Payday lending rule could be gutted as feds propose change

by Suzanne Potter, Nevada News Service

Carson City – A day after President Donald Trump’s State of the Union address – where he called for expanding the middle class – his administration’s consumer agency said it wants to change key protections that keep people from sliding deeper into poverty.

Hear an audio report from Suzanne Potter …

 

The Bureau of Consumer Financial Protection has proposed revisions to the payday lending rule – so that lenders no longer have to verify the borrower’s ability to repay a loan without renewing it.

Suzanne Martindale, senior policy counsel for Consumer Reports, says this is a betrayal of the bureau’s core mission.

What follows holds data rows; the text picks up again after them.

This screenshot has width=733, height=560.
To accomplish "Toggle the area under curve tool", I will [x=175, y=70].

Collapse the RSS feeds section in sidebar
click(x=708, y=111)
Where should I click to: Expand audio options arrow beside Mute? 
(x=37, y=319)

“This really does send a message that this agency that was tasked with protecting consumers would rather instead leave everything open and allow lenders to do whatever they see fit,” she states.

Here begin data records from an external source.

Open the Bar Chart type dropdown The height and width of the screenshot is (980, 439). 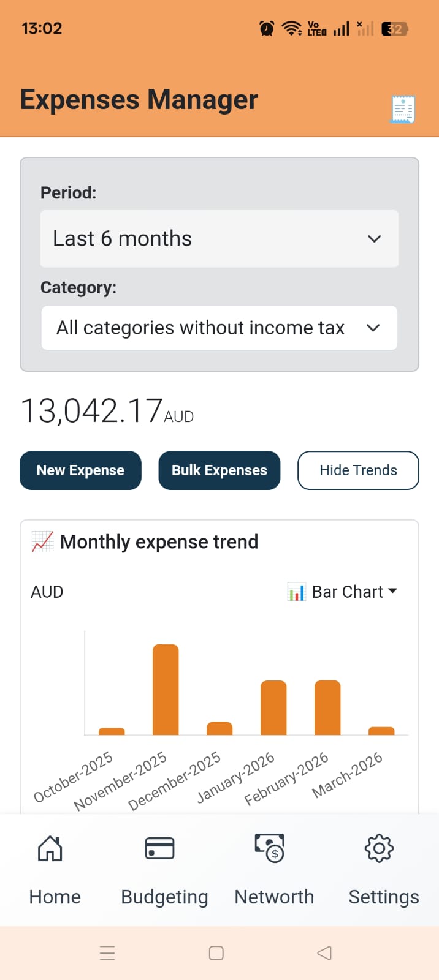[x=343, y=592]
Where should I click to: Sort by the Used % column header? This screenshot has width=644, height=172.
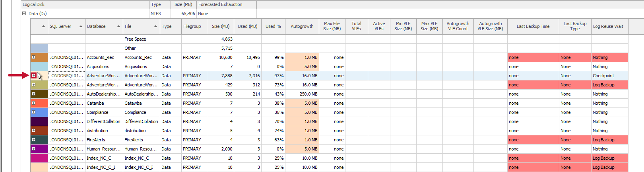pos(273,26)
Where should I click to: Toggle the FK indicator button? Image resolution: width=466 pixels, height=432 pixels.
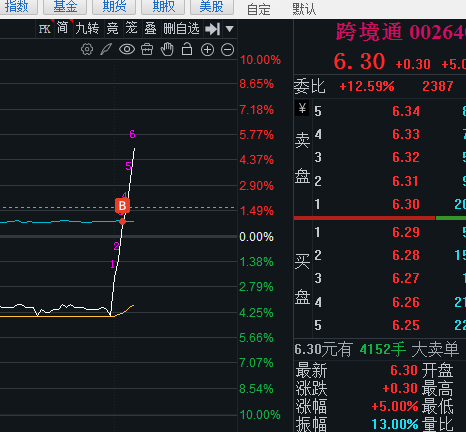pos(45,29)
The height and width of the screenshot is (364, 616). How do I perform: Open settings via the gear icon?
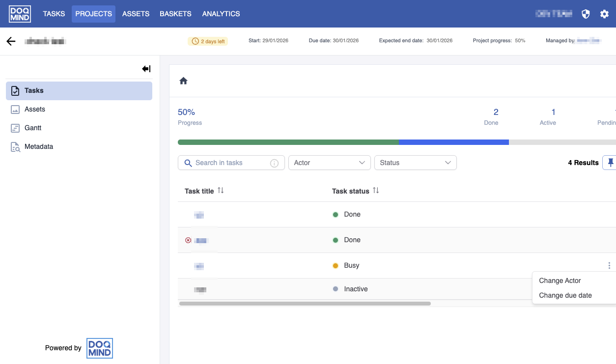pos(604,14)
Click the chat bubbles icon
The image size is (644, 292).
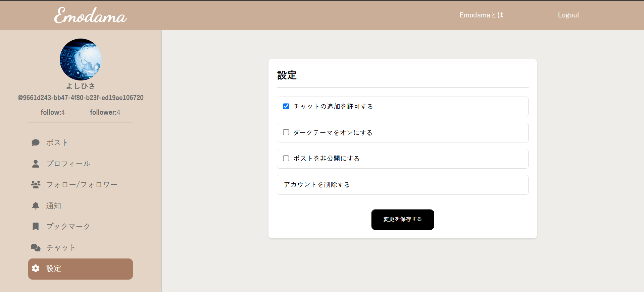(x=36, y=247)
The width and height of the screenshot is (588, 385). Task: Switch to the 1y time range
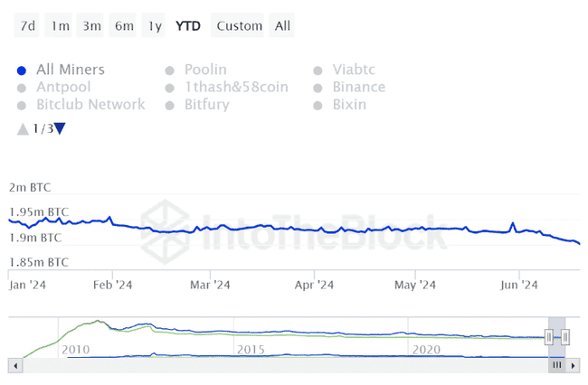pyautogui.click(x=155, y=25)
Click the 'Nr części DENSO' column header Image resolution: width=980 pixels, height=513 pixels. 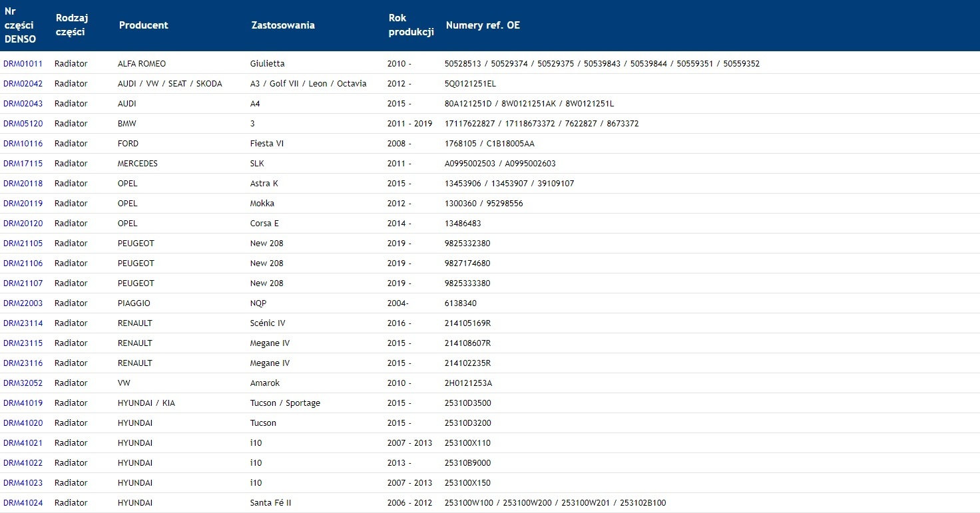pyautogui.click(x=20, y=25)
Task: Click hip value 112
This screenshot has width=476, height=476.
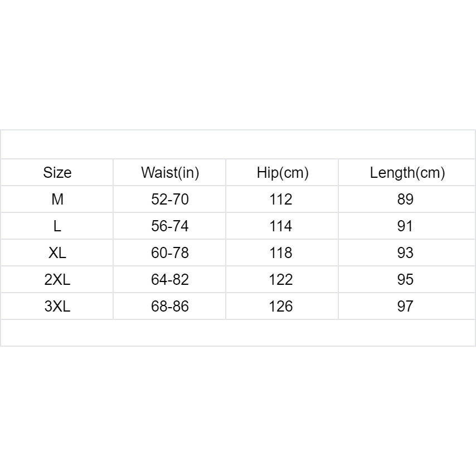Action: [281, 200]
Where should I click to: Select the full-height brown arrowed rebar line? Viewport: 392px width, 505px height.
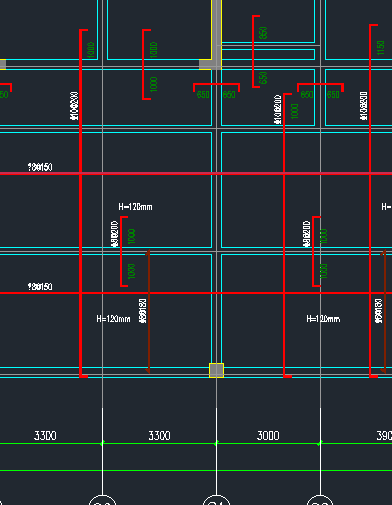click(x=148, y=311)
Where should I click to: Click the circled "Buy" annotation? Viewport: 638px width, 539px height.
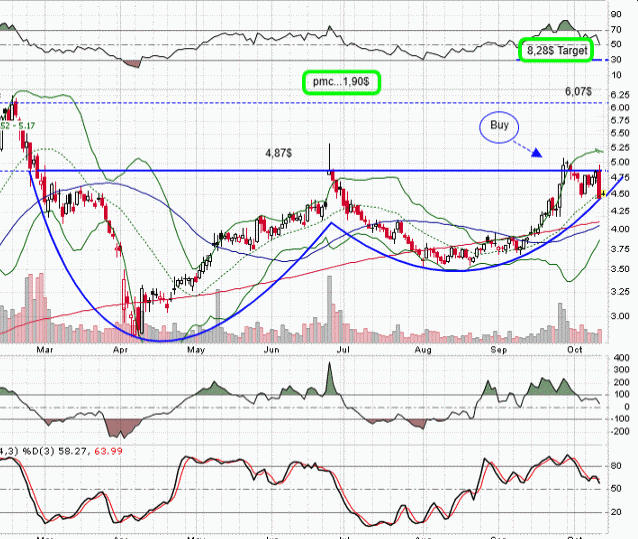[500, 126]
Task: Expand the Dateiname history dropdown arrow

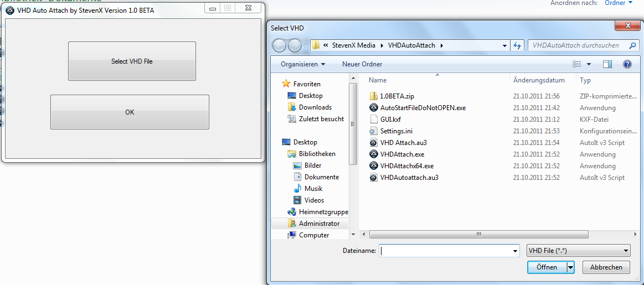Action: 515,251
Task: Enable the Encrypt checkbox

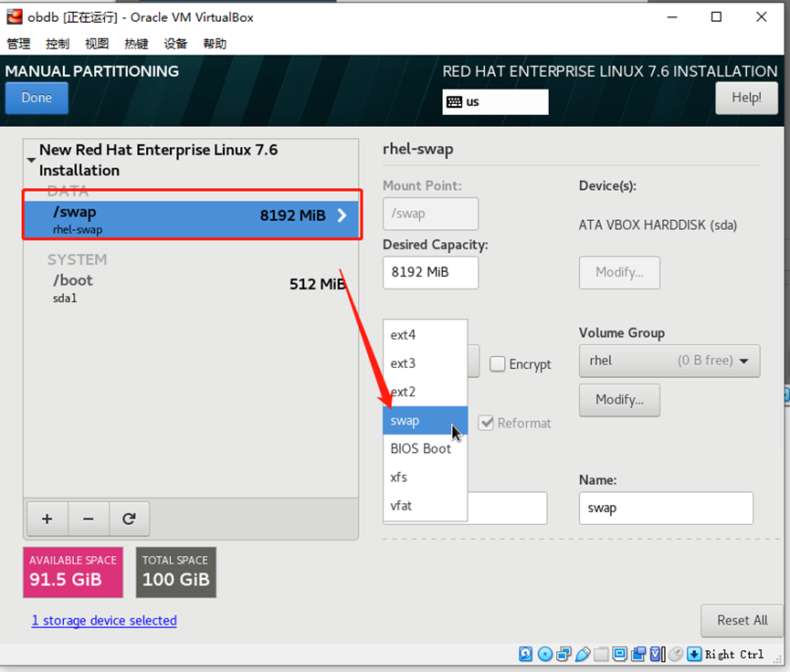Action: (498, 363)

Thirty-seven states have banned the triple-digit interest rates common in many payday and car title loans, but in Nevada, interest rates on short term loans have no limit.

Assembly Bill 118 has eight sponsors in the 2019 legislative session and would prohibit making loans with an annual percentage rate of more than 36 percent.

On the federal level, the bureau ceased to be an independent agency once Trump gained the right to appoint the director. Since then, it put the payday rule on hold and then settled multiple exploitation cases against payday lenders with small fines.

The administration argues that the change will allow the industry to expand and offer credit to additional needy customers.

Martindale says predatory lenders profit by bleeding desperate consumers dry.

“Not all credit is created equal, and it is important to ensure that we are not enabling a marketplace that allows lenders to stick people in debt they can’t get out of and that could very likely leave them worse off than before they borrowed,” she states.

Research shows that 4 out of 5 consumers of payday loan have to re-borrow at the end of the loan’s term. And with auto title loans, 1 in 5 borrowers loses the car to repossession.